It’s looking grim for Jose Mourinho . . . and future of Spanish football

Real and Barca look likely to miss out on Wembley showpiece and La Liga is sick — possibly terminally — with the majority of clubs bankrupt
P56 Jose Mourinho
(AP Photo/Frank Augstein)
Guillem Balague30 April 2013

In the insane soap opera that is Real Madrid, anything is possible. But even by their own bizarre standards, what unfolded — or rather, completely imploded — at Borussia Dortmund’s Signal Iduna Park stadium last week was the culmination of a season for ‘Los Merengues’ that has alternated between French farce and Greek tragedy.

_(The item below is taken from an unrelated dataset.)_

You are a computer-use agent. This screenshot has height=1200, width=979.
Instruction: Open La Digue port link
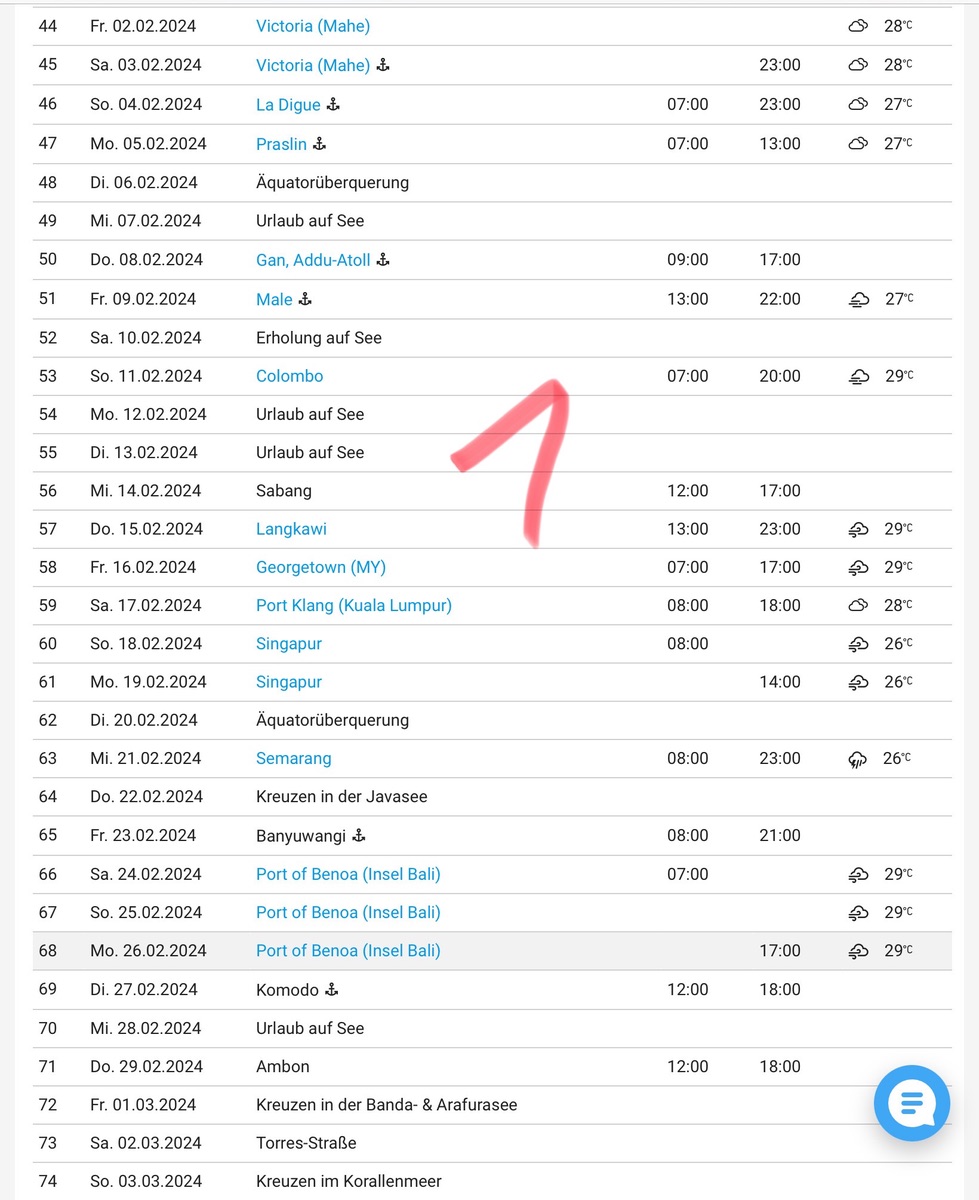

The curtain will come down on Jose Mourinho’s three-year tenure at the Santiago Bernabeu at the end of the season but before that Real are in need of a little miracle tonight.

While football constantly shows us that nothing should be taken for granted, Wembley officials should be stocking up on bratwurst ahead of an all-Germany clash rather than paella.

Real Madrid, with a slightly easier job than Barcelona if you want to put it that way, will have to emulate the considerable achievement of fellow countrymen Deportivo, who pulled back a 4-1 deficit to beat AC Milan 4-0 in the quarter-finals in 2004; the only time in the history of the tournament that a three-goal losing margin has been reversed in the knock-out stages.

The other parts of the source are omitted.